--- /dev/null
+From 602b8593d2b4138c10e922eeaafe306f6b51817b Mon Sep 17 00:00:00 2001
+From: "Herton R. Krzesinski" <herton@redhat.com>
+Date: Fri, 14 Aug 2015 15:35:02 -0700
+Subject: ipc,sem: fix use after free on IPC_RMID after a task using same semaphore set exits
+
+From: "Herton R. Krzesinski" <herton@redhat.com>
+
+commit 602b8593d2b4138c10e922eeaafe306f6b51817b upstream.
+
+The current semaphore code allows a potential use after free: in
+exit_sem we may free the task's sem_undo_list while there is still
+another task looping through the same semaphore set and cleaning the
+sem_undo list at freeary function (the task called IPC_RMID for the same
+semaphore set).
+
+For example, with a test program [1] running which keeps forking a lot
+of processes (which then do a semop call with SEM_UNDO flag), and with
+the parent right after removing the semaphore set with IPC_RMID, and a
+kernel built with CONFIG_SLAB, CONFIG_SLAB_DEBUG and
+CONFIG_DEBUG_SPINLOCK, you can easily see something like the following
+in the kernel log:
+
+ Slab corruption (Not tainted): kmalloc-64 start=ffff88003b45c1c0, len=64
+ 000: 6b 6b 6b 6b 6b 6b 6b 6b 00 6b 6b 6b 6b 6b 6b 6b kkkkkkkk.kkkkkkk
+ 010: ff ff ff ff 6b 6b 6b 6b ff ff ff ff ff ff ff ff ....kkkk........

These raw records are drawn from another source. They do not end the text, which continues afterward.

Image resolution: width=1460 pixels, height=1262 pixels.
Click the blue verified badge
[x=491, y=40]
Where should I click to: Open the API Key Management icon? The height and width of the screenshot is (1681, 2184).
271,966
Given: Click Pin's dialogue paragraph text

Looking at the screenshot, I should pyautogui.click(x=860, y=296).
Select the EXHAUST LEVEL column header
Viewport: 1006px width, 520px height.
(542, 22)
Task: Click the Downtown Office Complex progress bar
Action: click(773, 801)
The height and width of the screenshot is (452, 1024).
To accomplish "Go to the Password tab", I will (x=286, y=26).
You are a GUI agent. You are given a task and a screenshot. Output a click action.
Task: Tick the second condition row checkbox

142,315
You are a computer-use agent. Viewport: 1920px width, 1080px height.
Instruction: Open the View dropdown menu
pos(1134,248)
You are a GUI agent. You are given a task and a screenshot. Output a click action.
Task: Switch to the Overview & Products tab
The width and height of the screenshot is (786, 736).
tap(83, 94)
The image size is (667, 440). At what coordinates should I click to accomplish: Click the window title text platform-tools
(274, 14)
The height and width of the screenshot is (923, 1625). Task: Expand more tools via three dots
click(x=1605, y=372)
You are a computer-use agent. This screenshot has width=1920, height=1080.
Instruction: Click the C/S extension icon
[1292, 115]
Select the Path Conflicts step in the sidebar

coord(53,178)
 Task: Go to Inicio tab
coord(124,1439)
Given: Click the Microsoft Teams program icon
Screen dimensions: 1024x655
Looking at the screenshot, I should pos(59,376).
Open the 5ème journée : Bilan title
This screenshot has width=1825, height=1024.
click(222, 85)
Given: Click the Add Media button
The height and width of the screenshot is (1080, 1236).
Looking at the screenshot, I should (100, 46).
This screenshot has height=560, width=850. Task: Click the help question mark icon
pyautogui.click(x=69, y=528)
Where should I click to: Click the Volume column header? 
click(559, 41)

+ Prev obj: start=ffff88003b45c180, len=64
+ 000: 00 00 00 00 ad 4e ad de ff ff ff ff 5a 5a 5a 5a .....N......ZZZZ
+ 010: ff ff ff ff ff ff ff ff c0 fb 01 37 00 88 ff ff ...........7....
+ Next obj: start=ffff88003b45c200, len=64
+ 000: 00 00 00 00 ad 4e ad de ff ff ff ff 5a 5a 5a 5a .....N......ZZZZ
+ 010: ff ff ff ff ff ff ff ff 68 29 a7 3c 00 88 ff ff ........h).<....
+ BUG: spinlock wrong CPU on CPU#2, test/18028
+ general protection fault: 0000 [#1] SMP
+ Modules linked in: 8021q mrp garp stp llc nf_conntrack_ipv4 nf_defrag_ipv4 ip6t_REJECT nf_reject_ipv6 nf_conntrack_ipv6 nf_defrag_ipv6 xt_state nf_conntrack ip6table_filter ip6_tables binfmt_misc ppdev input_leds joydev parport_pc parport floppy serio_raw virtio_balloon virtio_rng virtio_console virtio_net iosf_mbi crct10dif_pclmul crc32_pclmul ghash_clmulni_intel pcspkr qxl ttm drm_kms_helper drm snd_hda_codec_generic i2c_piix4 snd_hda_intel snd_hda_codec snd_hda_core snd_hwdep snd_seq snd_seq_device snd_pcm snd_timer snd soundcore crc32c_intel virtio_pci virtio_ring virtio pata_acpi ata_generic [last unloaded: speedstep_lib]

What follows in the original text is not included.